■ WRITTEN PROBLEM ■
Rewrite all of the data below as a numbered list of its lines, skipping the blank ones and leaving out any pictures.

Records for locating displayed items
------
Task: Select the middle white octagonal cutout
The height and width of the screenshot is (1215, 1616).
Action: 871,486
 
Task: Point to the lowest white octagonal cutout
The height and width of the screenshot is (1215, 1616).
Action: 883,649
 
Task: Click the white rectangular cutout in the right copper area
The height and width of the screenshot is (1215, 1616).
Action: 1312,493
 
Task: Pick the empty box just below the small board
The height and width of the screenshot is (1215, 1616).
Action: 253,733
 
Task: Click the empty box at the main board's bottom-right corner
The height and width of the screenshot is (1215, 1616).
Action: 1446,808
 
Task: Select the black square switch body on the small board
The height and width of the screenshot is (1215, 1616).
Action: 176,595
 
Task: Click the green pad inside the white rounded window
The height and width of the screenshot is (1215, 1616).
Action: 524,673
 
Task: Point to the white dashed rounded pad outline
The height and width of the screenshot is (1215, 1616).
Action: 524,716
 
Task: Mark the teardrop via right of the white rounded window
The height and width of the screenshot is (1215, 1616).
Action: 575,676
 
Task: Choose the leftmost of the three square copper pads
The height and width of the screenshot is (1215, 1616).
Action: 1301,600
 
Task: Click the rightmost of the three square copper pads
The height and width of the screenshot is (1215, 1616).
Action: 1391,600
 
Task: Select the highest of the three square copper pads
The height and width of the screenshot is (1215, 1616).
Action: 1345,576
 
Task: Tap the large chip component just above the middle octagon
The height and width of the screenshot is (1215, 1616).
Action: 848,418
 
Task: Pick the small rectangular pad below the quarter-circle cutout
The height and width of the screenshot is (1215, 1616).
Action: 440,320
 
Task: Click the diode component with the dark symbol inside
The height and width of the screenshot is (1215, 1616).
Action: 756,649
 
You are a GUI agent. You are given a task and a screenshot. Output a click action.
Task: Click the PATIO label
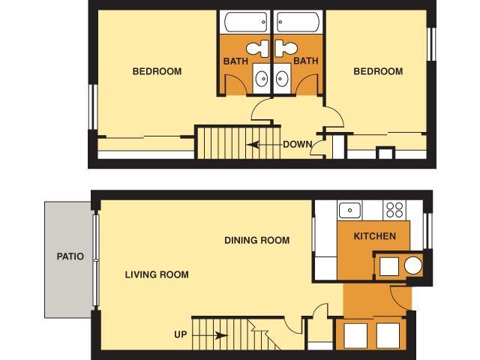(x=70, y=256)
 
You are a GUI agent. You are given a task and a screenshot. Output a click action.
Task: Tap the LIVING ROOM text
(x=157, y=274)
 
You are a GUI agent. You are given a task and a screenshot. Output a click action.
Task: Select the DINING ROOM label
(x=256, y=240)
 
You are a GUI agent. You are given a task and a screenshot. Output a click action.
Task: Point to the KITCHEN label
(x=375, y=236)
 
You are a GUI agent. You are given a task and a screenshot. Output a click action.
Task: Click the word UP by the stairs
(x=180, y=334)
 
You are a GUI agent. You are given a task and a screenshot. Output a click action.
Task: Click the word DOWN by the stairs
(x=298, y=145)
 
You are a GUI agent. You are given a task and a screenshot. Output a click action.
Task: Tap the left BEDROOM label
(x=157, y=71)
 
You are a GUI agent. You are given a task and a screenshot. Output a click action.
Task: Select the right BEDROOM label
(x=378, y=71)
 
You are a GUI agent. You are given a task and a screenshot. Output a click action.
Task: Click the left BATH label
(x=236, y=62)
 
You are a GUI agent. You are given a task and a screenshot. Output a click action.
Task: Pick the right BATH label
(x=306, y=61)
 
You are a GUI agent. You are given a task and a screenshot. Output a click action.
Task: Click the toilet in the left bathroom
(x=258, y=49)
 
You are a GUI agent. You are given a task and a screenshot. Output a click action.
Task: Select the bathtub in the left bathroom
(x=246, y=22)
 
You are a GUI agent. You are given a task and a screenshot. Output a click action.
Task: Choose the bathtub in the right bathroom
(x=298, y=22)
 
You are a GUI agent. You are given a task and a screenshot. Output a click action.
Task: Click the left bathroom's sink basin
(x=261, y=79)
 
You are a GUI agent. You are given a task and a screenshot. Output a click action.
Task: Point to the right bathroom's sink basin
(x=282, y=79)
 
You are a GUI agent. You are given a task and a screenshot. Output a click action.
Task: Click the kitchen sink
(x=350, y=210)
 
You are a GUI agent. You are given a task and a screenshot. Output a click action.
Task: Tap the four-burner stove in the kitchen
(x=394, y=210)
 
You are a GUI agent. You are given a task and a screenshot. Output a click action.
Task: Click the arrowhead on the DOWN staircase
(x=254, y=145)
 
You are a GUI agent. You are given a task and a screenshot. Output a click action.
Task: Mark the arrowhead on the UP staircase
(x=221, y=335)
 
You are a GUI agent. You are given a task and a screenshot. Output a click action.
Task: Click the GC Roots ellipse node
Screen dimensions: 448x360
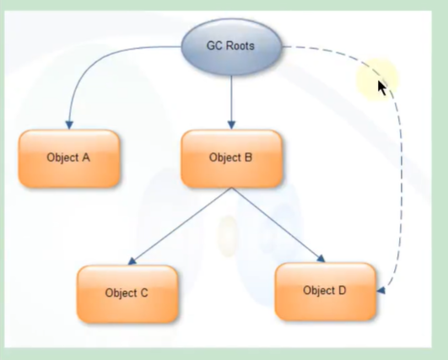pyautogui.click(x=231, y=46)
------
■ EXPECTED OUTPUT ■
1. Task: Select the middle white octagonal cutout
2. The height and width of the screenshot is (1215, 1616).
3. Action: 871,486
4. Task: Point to the lowest white octagonal cutout
5. The height and width of the screenshot is (1215, 1616).
6. Action: 883,649
7. Task: Click the white rectangular cutout in the right copper area
8. The height and width of the screenshot is (1215, 1616).
9. Action: 1312,493
10. Task: Pick the empty box just below the small board
11. The height and width of the screenshot is (1215, 1616).
12. Action: 253,733
13. Task: Click the empty box at the main board's bottom-right corner
14. The height and width of the screenshot is (1215, 1616).
15. Action: 1446,808
16. Task: Select the black square switch body on the small board
17. The height and width of the screenshot is (1215, 1616).
18. Action: 176,595
19. Task: Click the green pad inside the white rounded window
20. The height and width of the screenshot is (1215, 1616).
21. Action: 524,673
22. Task: Point to the white dashed rounded pad outline
23. The height and width of the screenshot is (1215, 1616).
24. Action: 524,716
25. Task: Mark the teardrop via right of the white rounded window
26. The height and width of the screenshot is (1215, 1616).
27. Action: 575,676
28. Task: Choose the leftmost of the three square copper pads
29. The height and width of the screenshot is (1215, 1616).
30. Action: 1301,600
31. Task: Click the rightmost of the three square copper pads
32. The height and width of the screenshot is (1215, 1616).
33. Action: 1391,600
34. Task: Select the highest of the three square copper pads
35. The height and width of the screenshot is (1215, 1616).
36. Action: 1345,576
37. Task: Tap the large chip component just above the middle octagon
38. The height and width of the screenshot is (1215, 1616).
39. Action: 848,418
40. Task: Pick the small rectangular pad below the quarter-circle cutout
41. The height and width of the screenshot is (1215, 1616).
42. Action: 440,320
43. Task: Click the diode component with the dark symbol inside
44. The height and width of the screenshot is (1215, 1616).
45. Action: 756,649
46. You are a GUI agent. You are given a task and a screenshot. Output a click action.
47. Task: Click the PATIO label
48. (x=70, y=256)
49. You are a GUI agent. You are given a task and a screenshot. Output a click action.
50. Task: Tap the LIVING ROOM text
51. (x=157, y=274)
52. You are a GUI agent. You are given a task and a screenshot. Output a click action.
53. Task: Select the DINING ROOM label
54. (x=256, y=240)
55. You are a GUI agent. You are given a task and a screenshot. Output a click action.
56. Task: Point to the KITCHEN label
57. (x=375, y=236)
58. You are a GUI agent. You are given a task and a screenshot. Output a click action.
59. Task: Click the word UP by the stairs
60. (x=180, y=334)
61. You are a GUI agent. You are given a task and a screenshot. Output a click action.
62. Task: Click the word DOWN by the stairs
63. (x=298, y=145)
64. You are a GUI agent. You are given a task and a screenshot. Output a click action.
65. Task: Tap the left BEDROOM label
66. (x=157, y=71)
67. You are a GUI agent. You are given a task and a screenshot. Output a click action.
68. Task: Select the right BEDROOM label
69. (x=378, y=71)
70. You are a GUI agent. You are given a task and a screenshot. Output a click action.
71. Task: Click the left BATH label
72. (x=236, y=62)
73. You are a GUI agent. You are given a task and a screenshot. Output a click action.
74. Task: Pick the right BATH label
75. (x=306, y=61)
76. You are a GUI agent. You are given a task and a screenshot. Output a click action.
77. Task: Click the toilet in the left bathroom
78. (x=258, y=49)
79. You are a GUI agent. You are given a task and a screenshot. Output a click action.
80. Task: Select the bathtub in the left bathroom
81. (x=246, y=22)
82. You are a GUI agent. You are given a task and a screenshot. Output a click action.
83. Task: Choose the bathtub in the right bathroom
84. (x=298, y=22)
85. You are a GUI agent. You are given a task and a screenshot. Output a click action.
86. Task: Click the left bathroom's sink basin
87. (x=261, y=79)
88. You are a GUI agent. You are given a task and a screenshot. Output a click action.
89. Task: Point to the right bathroom's sink basin
90. (x=282, y=79)
91. You are a GUI agent. You are given a task and a screenshot. Output a click action.
92. Task: Click the kitchen sink
93. (x=350, y=210)
94. You are a GUI agent. You are given a task and a screenshot. Output a click action.
95. Task: Tap the four-burner stove in the kitchen
96. (x=394, y=210)
97. You are a GUI agent. You are given a task and a screenshot. Output a click action.
98. Task: Click the arrowhead on the DOWN staircase
99. (x=254, y=145)
100. You are a GUI agent. You are given a task and a screenshot. Output a click action.
101. Task: Mark the arrowhead on the UP staircase
102. (x=221, y=335)
103. You are a GUI agent. You are given a task and a screenshot. Output a click action.
104. Task: Click the GC Roots ellipse node
105. Screen dimensions: 448x360
106. pyautogui.click(x=231, y=46)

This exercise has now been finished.